So, before 1998, I am guessing that few, if any, women would have gone to oncs to get tamoxifen.
(At the major institution I went to, they said at their place, breast surgeons prescribe tamoxifen, not oncs.)
At the high risk clinic at my nearby major institution, they said 'I have too much scar tissue to get MRIs', even a baseline one.
They said their routine care of LCIS women was biannual clinical exams, and yearly mammos. Tamoxifen or raloxifene was offered.
Prophylactic mastectomy was NOT recommended. Maybe it is if you have a severe family history. (I have a mild family history.) But I had a lot of issues with this consult. I couldn't even get them to send a copy of the consult to my onc. After I called several times, and even when I went there and made an in-person request at their medical records department. This was NCI-center. -
Hi again--sorry for the interruption. It stormed all night, but we got some much-needed rain!
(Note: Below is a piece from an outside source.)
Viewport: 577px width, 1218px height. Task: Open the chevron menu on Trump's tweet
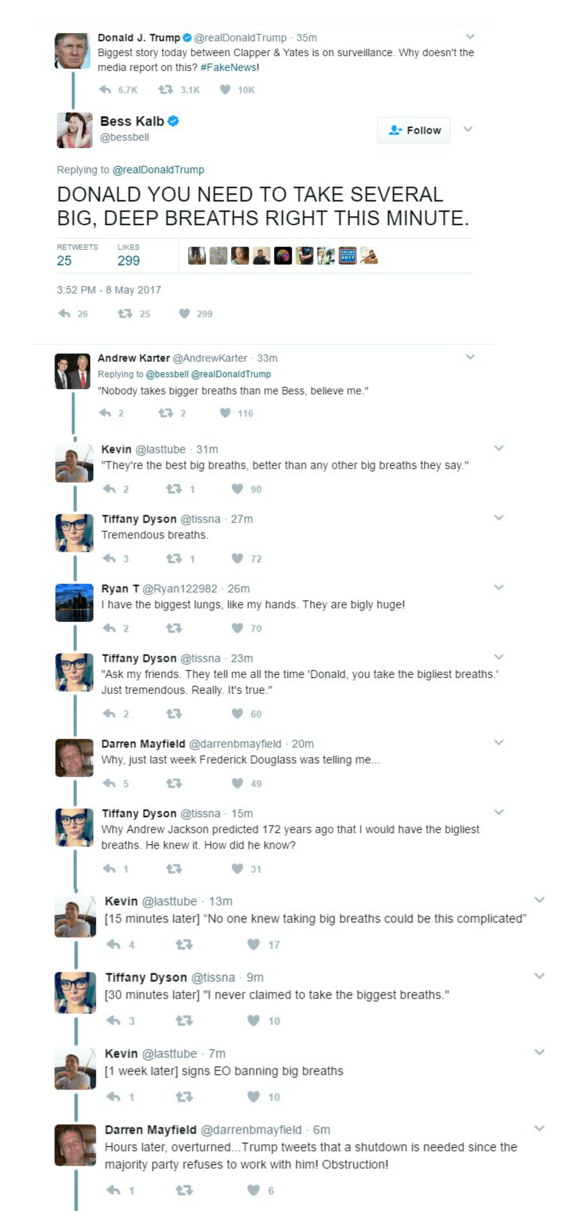click(470, 36)
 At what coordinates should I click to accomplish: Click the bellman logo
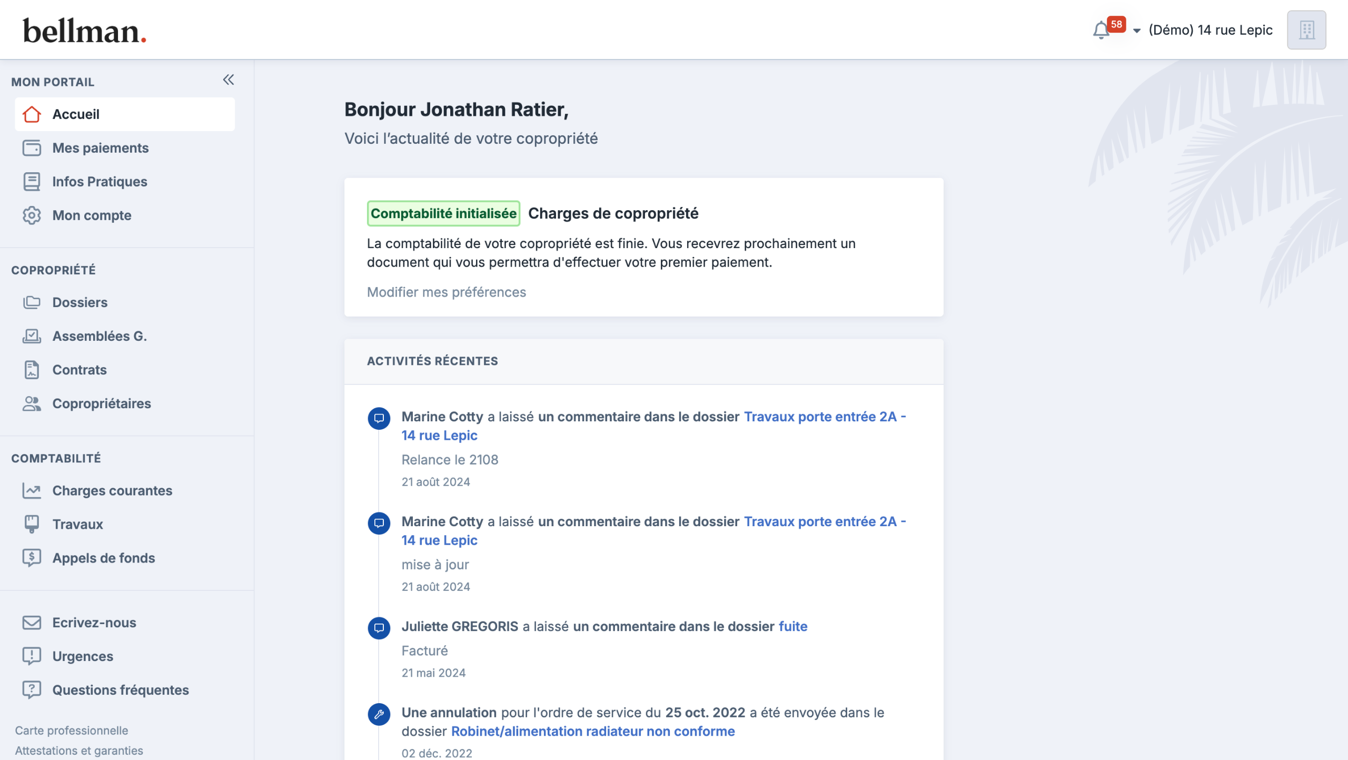click(x=84, y=31)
Misty, I think that's where Lillie Shockney is. She is wonderful and I'm sure will be very helpful. Once when I thought we might be moving to that area, I e-mailed her to ask how to get set up with their program. Even though it was the day before a holiday and she was supposed to already be gone for a 2-week vacation, she e-mailed me back within a couple of hours. I'm sure you'll be in good hands there.
Besides the MRI, I also have a mammo every year. I'm not on a 6-month alternating schedule, because it just hasn't worked out that way, but I do see the onc or her PA at least 3 or 4 times a year. Some of these visits are to perform the FNA's that are part of the study I'm in.
It seems to me that it's not unusual for a local oncologist not to be overly familiar with LCIS. I once lived in an area that had one oncologist for the whole town. The poor guy was vastly overworked, since he had to treat every kind of cancer that came in his door. He just didn't have the time to be up-to-the-minute on everything. So it's good that you're going to a cancer center.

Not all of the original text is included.